Any reporter assigned to cover a fatal road accident in Donegal will not easily forget it. There would most likely be multiple deaths and they would be heartbreakingly young. It was relentless. In just 18 months in the mid-2000s, 25 people died on the roads of the Inishowen Peninsula, 20 of them under 30. In 2004, 29 people died on Donegal roads. In 2005, the figure was 27. It was hardly autumn that year but gardaí had already documented 47 collisions involving serious injury, another 46 involving minor injuries, and 131 causing material damage.
The factors common to nearly all were weekend nights, speed and youth. Sometimes alcohol was in the mix, they said, although rarely among the under-40s.
The questions being asked then are being echoed this week. Why Donegal? Back then, gardaí talked wearily about the rallying culture of the region – a spin-off from the Donegal International Car Rally, the Circuit of Ireland and the vibrant tradition just across the Border – and the huge pride the “boy racers” took in their cars. In remote areas, driving tractors and stripping down car engines comes naturally to 15-year-olds.
Yet, despite this week's terrible news, the culture has been seriously dented
During the boom, boys as young as 15 and 16 headed for lucrative construction jobs in Dublin, then used their pimped-up, rear-wheel drives to race around public Donegal roads on Saturdays and Sundays.

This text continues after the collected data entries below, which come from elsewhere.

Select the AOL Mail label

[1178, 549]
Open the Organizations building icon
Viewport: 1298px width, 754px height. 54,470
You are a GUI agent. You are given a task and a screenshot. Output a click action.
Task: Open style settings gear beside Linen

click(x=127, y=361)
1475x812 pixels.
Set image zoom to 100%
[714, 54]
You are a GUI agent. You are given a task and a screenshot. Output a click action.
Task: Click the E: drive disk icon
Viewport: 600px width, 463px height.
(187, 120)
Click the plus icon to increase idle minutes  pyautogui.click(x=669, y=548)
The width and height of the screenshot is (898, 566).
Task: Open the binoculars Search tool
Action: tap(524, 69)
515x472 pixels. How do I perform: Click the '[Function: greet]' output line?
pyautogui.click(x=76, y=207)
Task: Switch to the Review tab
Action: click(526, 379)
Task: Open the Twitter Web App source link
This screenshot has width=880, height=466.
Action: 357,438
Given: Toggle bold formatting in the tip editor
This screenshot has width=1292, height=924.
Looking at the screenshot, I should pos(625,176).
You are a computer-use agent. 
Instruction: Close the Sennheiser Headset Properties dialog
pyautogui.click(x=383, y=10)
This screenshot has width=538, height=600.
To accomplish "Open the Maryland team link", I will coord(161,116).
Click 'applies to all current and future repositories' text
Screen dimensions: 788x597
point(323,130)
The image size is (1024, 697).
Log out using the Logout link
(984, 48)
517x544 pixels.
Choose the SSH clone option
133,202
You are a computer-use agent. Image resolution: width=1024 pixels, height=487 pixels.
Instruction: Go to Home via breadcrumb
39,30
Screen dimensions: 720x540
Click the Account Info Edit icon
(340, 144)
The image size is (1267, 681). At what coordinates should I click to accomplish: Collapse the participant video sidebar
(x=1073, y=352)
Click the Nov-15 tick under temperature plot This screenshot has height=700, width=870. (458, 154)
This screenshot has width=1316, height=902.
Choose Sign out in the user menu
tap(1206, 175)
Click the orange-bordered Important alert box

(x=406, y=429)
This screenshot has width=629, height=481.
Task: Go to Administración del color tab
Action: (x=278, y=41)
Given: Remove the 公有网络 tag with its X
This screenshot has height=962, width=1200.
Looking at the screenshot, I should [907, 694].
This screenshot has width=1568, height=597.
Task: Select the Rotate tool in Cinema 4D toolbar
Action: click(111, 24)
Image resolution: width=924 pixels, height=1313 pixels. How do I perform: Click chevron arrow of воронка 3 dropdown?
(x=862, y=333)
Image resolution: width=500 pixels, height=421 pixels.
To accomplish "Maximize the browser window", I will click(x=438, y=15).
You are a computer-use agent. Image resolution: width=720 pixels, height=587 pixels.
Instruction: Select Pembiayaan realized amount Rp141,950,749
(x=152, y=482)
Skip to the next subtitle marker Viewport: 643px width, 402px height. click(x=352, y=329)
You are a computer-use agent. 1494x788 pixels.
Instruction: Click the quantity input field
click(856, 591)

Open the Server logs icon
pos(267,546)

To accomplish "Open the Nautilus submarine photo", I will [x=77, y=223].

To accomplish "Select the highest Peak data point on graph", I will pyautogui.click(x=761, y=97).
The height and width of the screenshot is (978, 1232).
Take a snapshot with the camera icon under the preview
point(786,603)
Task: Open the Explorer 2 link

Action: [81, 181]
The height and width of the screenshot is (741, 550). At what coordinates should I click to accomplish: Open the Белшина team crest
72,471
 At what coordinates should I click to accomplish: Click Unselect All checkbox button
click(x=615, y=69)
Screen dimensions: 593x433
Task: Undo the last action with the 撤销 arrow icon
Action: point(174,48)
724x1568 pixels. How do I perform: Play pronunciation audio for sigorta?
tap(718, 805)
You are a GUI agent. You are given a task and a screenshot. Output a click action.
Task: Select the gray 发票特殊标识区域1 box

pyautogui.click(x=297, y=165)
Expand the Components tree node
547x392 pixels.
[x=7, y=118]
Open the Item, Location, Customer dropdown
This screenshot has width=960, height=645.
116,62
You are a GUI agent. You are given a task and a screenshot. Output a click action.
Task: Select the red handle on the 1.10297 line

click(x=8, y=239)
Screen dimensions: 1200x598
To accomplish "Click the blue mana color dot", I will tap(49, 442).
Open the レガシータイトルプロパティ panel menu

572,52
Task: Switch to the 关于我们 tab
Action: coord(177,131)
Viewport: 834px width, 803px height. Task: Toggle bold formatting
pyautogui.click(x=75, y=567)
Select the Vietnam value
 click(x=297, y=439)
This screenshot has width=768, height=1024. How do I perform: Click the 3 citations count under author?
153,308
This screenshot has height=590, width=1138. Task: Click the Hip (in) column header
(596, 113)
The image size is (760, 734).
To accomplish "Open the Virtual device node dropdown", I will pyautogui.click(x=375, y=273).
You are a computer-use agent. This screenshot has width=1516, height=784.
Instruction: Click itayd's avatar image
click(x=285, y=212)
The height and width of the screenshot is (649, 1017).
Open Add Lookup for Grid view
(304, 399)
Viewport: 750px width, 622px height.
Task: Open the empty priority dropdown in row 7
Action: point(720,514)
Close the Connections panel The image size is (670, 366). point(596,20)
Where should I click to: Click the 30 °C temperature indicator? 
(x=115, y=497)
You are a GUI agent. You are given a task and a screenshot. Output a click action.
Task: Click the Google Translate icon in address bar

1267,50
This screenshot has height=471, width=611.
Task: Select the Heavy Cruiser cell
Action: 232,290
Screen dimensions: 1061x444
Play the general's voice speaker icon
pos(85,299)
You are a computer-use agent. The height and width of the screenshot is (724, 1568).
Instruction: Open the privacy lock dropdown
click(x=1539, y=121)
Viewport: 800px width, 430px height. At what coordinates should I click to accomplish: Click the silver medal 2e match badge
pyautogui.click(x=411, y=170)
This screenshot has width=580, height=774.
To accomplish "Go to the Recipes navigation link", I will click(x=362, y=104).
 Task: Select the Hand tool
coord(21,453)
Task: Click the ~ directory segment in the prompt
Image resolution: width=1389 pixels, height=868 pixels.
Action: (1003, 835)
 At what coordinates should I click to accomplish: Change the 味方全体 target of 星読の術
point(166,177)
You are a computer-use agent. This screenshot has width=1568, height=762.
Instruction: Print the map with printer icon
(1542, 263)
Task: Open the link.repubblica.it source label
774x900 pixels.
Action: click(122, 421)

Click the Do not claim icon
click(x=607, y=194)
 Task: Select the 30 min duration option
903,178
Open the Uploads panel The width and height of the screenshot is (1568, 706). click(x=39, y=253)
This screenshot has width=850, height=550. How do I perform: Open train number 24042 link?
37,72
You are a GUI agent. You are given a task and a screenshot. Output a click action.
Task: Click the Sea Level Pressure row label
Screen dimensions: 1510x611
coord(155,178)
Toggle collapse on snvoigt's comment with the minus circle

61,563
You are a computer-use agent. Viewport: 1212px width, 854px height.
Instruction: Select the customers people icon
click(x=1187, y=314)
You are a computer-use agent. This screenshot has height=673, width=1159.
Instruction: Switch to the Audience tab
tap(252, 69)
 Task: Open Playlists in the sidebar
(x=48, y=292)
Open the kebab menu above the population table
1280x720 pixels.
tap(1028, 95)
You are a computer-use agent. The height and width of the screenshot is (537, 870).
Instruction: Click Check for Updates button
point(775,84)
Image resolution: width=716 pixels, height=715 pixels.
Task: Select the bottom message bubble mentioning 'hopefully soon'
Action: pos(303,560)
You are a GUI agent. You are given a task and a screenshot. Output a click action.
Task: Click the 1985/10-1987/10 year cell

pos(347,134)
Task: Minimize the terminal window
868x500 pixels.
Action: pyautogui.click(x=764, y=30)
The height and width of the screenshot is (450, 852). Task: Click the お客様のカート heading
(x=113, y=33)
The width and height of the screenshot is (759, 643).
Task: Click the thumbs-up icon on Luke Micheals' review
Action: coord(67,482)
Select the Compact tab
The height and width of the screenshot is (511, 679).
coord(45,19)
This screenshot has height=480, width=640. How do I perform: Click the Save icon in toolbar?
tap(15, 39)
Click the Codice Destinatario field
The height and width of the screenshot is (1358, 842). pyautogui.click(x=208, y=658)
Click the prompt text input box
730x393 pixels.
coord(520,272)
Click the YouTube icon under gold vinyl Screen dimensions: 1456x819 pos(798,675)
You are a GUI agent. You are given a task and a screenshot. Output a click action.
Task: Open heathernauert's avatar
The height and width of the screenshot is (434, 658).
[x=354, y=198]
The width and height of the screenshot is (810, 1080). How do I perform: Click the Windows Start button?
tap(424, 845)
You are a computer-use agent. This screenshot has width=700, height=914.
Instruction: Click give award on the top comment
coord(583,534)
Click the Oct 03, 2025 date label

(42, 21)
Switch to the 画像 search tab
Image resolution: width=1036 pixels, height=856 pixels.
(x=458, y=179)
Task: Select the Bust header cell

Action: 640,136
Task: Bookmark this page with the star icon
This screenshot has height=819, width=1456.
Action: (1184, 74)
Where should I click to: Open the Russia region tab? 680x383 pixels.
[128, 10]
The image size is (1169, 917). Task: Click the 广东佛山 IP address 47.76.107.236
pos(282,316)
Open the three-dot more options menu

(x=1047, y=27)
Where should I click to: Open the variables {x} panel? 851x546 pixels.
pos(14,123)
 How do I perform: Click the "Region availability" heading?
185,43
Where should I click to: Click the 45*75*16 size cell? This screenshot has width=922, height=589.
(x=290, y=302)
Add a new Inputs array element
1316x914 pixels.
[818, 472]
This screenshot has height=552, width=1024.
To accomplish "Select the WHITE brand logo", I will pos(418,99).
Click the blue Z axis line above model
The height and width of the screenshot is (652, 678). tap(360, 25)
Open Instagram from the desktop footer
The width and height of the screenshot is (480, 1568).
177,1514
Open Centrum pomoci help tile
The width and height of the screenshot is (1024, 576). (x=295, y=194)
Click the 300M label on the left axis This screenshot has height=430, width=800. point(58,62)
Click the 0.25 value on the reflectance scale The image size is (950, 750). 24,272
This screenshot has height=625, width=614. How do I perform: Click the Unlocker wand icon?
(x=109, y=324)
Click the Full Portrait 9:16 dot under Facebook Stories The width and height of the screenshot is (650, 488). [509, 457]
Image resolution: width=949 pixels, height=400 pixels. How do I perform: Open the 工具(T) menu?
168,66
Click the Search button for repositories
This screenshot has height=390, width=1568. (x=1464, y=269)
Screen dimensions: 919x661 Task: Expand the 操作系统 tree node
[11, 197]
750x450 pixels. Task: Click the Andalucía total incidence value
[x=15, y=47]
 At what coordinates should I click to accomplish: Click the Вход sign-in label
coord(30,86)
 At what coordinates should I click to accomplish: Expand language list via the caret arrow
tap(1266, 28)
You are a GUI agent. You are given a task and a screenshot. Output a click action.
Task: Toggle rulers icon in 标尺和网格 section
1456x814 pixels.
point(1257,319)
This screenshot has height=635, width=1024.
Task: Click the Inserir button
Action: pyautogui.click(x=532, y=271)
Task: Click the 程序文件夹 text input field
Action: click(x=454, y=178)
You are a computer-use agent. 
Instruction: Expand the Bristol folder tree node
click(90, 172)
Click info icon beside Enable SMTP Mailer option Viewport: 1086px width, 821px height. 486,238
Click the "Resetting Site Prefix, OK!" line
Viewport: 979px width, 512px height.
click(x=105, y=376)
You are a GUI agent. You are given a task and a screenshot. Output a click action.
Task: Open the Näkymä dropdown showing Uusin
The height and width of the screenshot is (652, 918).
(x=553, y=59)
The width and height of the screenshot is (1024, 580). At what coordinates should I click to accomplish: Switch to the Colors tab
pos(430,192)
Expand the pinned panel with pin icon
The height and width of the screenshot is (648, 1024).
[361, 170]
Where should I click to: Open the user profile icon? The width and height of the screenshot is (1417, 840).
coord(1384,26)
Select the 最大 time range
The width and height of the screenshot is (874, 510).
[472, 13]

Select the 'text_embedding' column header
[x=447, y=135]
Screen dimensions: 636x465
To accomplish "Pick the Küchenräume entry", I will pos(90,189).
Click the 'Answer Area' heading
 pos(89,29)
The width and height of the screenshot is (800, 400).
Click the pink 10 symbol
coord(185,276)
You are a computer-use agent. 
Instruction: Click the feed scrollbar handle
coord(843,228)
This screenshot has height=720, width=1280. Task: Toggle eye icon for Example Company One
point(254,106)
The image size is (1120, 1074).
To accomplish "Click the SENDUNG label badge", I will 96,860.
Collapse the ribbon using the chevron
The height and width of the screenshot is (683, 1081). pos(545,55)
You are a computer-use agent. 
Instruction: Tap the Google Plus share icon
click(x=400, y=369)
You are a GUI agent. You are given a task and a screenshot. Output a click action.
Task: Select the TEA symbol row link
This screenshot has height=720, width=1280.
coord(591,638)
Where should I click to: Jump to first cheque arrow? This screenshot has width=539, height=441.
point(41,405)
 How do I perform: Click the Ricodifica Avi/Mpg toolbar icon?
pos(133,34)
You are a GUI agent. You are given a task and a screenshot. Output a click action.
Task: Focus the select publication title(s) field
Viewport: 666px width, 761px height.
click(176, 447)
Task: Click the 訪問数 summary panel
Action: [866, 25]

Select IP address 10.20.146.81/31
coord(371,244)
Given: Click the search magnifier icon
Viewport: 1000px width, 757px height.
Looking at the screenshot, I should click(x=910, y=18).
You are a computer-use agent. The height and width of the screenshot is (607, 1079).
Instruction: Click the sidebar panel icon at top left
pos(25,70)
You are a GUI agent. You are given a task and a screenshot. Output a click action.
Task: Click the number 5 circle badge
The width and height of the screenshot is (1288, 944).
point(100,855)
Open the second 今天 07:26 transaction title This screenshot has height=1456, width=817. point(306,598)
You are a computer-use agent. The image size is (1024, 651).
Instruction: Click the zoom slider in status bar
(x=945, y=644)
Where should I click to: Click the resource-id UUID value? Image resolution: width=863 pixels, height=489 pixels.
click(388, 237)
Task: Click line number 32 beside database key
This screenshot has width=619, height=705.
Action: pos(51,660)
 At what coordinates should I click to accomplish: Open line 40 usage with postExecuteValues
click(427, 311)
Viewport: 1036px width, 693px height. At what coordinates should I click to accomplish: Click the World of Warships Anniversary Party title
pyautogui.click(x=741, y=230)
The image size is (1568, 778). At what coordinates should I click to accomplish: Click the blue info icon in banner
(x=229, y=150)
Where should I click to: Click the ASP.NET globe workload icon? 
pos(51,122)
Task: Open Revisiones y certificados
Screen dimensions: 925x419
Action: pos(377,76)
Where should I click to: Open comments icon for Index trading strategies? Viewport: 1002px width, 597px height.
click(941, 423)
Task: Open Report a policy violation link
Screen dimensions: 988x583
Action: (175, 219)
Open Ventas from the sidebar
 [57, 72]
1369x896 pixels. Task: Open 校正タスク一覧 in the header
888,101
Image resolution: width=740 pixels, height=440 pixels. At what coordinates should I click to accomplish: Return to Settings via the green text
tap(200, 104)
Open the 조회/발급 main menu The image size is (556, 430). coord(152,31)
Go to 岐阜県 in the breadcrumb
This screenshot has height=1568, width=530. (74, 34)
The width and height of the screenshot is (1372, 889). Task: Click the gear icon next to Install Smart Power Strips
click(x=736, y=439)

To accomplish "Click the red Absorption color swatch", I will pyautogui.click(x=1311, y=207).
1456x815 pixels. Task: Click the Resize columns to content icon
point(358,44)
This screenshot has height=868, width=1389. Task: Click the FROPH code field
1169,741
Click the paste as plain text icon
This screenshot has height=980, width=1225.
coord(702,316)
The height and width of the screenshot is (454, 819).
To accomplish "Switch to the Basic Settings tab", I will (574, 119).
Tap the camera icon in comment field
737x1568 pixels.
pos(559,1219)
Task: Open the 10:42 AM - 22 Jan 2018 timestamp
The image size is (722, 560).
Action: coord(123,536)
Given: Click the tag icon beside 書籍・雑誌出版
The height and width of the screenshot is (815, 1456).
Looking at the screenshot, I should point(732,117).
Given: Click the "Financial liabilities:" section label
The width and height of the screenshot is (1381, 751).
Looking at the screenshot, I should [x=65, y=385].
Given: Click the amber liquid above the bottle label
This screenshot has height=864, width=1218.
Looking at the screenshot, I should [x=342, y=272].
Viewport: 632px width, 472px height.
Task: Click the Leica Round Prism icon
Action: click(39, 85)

In just one weekend in 2005, gardaí were called out 13 times to deal with road-racing incidents. Hours after the loss of five young lives in a two-car collision near Muff, up to 500 boy racers were in a Letterkenny supermarket car park showing off their doughnut stunts.
Following a triple tragedy in 2004, gardaí set up a “boy-racer target group” during which 200 dangerously defective or illegally modified cars – often end-of-life cars, sold to underage boys – were seized.
Lack of co-operation
The response of some parents was to accuse gardaí of harassing their sons. Privately, gardaí expressed deep frustration at a perceived lack of co-operation from parents and adults generally. Locals might be concerned about young lads racing around in lethal cars but would say nothing. Or they would report it anonymously and decline to get involved in subsequent court cases. It takes gumption in a rural area to report such a case to the Garda and to follow it up in public.
But just five years later, reporters were again heading north for multiple funerals. Eight young men, aged between 19 and 23, had piled into one car, in which the driver was the sole survivor (he was subsequently sentenced to four years for dangerous driving). The eighth victim was Hugh Friel, a 66-year-old, careful farmer driving home from bingo.
At the funerals conducted over two days, a picture emerged of exuberant young lads, full of craic and wild for cars. Each service brought out the same wan friends, the same stunned parents and siblings, the same football teams, the same readings of devastation, the same kind of country music, the same exhausted priests imploring their young congregations to change their behaviour, “to please live life on its terms, within its rules and boundaries; otherwise life will be cruel and merciless towards you and towards the family and friends who will have to bear you to the grave”.
The pleas felt pointless. Offerings brought to the altar to symbolise those young, lost lives included a car-racing magazine, a photograph of an old, souped-up BMW and a 2010 “driver of the year” trophy. The sense was of a hopeless, reckless, adrenaline-addicted culture that would take a long, long time to die. That year, 19 lives would be lost on Donegal roads.
Terrible news
Three years on, Donegal had the country’s third-highest road death rate as a proportion of its population. By this account, it still seems hopeless. Yet, despite this week’s terrible news, the culture has been seriously dented. Ireland has had striking success in steadily reducing the number of road deaths year by year. Last year’s figure of 150 is well under a quarter of 1972’s record high, a time when there were fewer cars on the road and a much lower driving population.
So bad was the outlook in 1972, that in a letter to the taoiseach, the minister for local government, Bobby Molloy, predicted there would be 700 road deaths and at least 25,000 people injured that year unless drastic action was taken. He wrote of the plethora of untaxed and uninsured “bangers” with bald tyres, defective steering and “little or no brakes” and of the “frightening (though confidential) evidence of the level of alcohol in the bodies of accident victims . . .”
We have come a long way, although it will be of little comfort to heartbroken families with an “if only” narrative haunting their dreams. But it’s important to note that the figure of 150 tells only part of the story. Of that number, 42 were pedestrians and nine were cyclists – a death for almost every week that was neither car driver nor passenger. Every accident has its own tragic timeline but it’s a safe bet that many occur on secondary roads, increasingly used as rat-runs, and where locals now fear to walk or cycle.
And not all of the offenders are “boys”.